• _Assigned task_
Give the data again exactly as it is written.

• _Supplied material_

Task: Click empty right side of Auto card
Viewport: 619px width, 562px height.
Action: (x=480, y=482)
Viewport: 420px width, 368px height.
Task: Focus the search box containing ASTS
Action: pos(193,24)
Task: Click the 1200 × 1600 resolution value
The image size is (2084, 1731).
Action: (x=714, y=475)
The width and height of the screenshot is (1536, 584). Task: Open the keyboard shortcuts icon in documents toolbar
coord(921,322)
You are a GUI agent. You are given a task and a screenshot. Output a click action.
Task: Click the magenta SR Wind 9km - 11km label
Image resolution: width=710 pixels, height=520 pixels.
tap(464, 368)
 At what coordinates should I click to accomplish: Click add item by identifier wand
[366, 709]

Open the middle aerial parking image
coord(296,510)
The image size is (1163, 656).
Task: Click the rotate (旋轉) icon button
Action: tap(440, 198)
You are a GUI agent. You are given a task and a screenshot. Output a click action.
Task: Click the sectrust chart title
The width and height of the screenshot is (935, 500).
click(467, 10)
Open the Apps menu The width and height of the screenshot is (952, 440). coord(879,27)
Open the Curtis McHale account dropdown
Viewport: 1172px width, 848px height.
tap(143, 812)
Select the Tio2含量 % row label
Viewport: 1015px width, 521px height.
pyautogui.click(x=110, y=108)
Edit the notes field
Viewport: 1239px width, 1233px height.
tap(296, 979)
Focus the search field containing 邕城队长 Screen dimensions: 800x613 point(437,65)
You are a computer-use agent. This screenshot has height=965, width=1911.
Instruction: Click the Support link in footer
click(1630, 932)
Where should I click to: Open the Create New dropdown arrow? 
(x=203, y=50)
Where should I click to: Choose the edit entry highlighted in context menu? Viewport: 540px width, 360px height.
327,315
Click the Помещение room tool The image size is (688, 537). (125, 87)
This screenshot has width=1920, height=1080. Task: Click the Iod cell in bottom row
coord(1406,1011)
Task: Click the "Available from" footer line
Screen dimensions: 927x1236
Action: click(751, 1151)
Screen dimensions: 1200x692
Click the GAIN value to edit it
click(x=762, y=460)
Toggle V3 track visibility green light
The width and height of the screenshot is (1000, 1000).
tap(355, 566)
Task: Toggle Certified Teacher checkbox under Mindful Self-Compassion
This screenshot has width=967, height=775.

• _Exercise answer_
Task: Click empty right side of Auto card
Viewport: 619px width, 562px height.
Action: (x=480, y=482)
Viewport: 420px width, 368px height.
Task: Focus the search box containing ASTS
Action: pos(193,24)
Task: Click the 1200 × 1600 resolution value
The image size is (2084, 1731).
Action: (x=714, y=475)
The width and height of the screenshot is (1536, 584). Task: Open the keyboard shortcuts icon in documents toolbar
coord(921,322)
You are a GUI agent. You are given a task and a screenshot. Output a click action.
Task: Click the magenta SR Wind 9km - 11km label
Image resolution: width=710 pixels, height=520 pixels.
tap(464, 368)
 At what coordinates should I click to accomplish: Click add item by identifier wand
[366, 709]

Open the middle aerial parking image
coord(296,510)
The image size is (1163, 656).
Task: Click the rotate (旋轉) icon button
Action: tap(440, 198)
You are a GUI agent. You are given a task and a screenshot. Output a click action.
Task: Click the sectrust chart title
The width and height of the screenshot is (935, 500).
click(467, 10)
Open the Apps menu The width and height of the screenshot is (952, 440). coord(879,27)
Open the Curtis McHale account dropdown
Viewport: 1172px width, 848px height.
tap(143, 812)
Select the Tio2含量 % row label
Viewport: 1015px width, 521px height.
pyautogui.click(x=110, y=108)
Edit the notes field
Viewport: 1239px width, 1233px height.
tap(296, 979)
Focus the search field containing 邕城队长 Screen dimensions: 800x613 point(437,65)
You are a computer-use agent. This screenshot has height=965, width=1911.
Instruction: Click the Support link in footer
click(1630, 932)
Where should I click to: Open the Create New dropdown arrow? 
(x=203, y=50)
Where should I click to: Choose the edit entry highlighted in context menu? Viewport: 540px width, 360px height.
327,315
Click the Помещение room tool The image size is (688, 537). (125, 87)
This screenshot has width=1920, height=1080. Task: Click the Iod cell in bottom row
coord(1406,1011)
Task: Click the "Available from" footer line
Screen dimensions: 927x1236
Action: click(751, 1151)
Screen dimensions: 1200x692
Click the GAIN value to edit it
click(x=762, y=460)
Toggle V3 track visibility green light
The width and height of the screenshot is (1000, 1000).
tap(355, 566)
Task: Toggle Certified Teacher checkbox under Mindful Self-Compassion
This screenshot has width=967, height=775.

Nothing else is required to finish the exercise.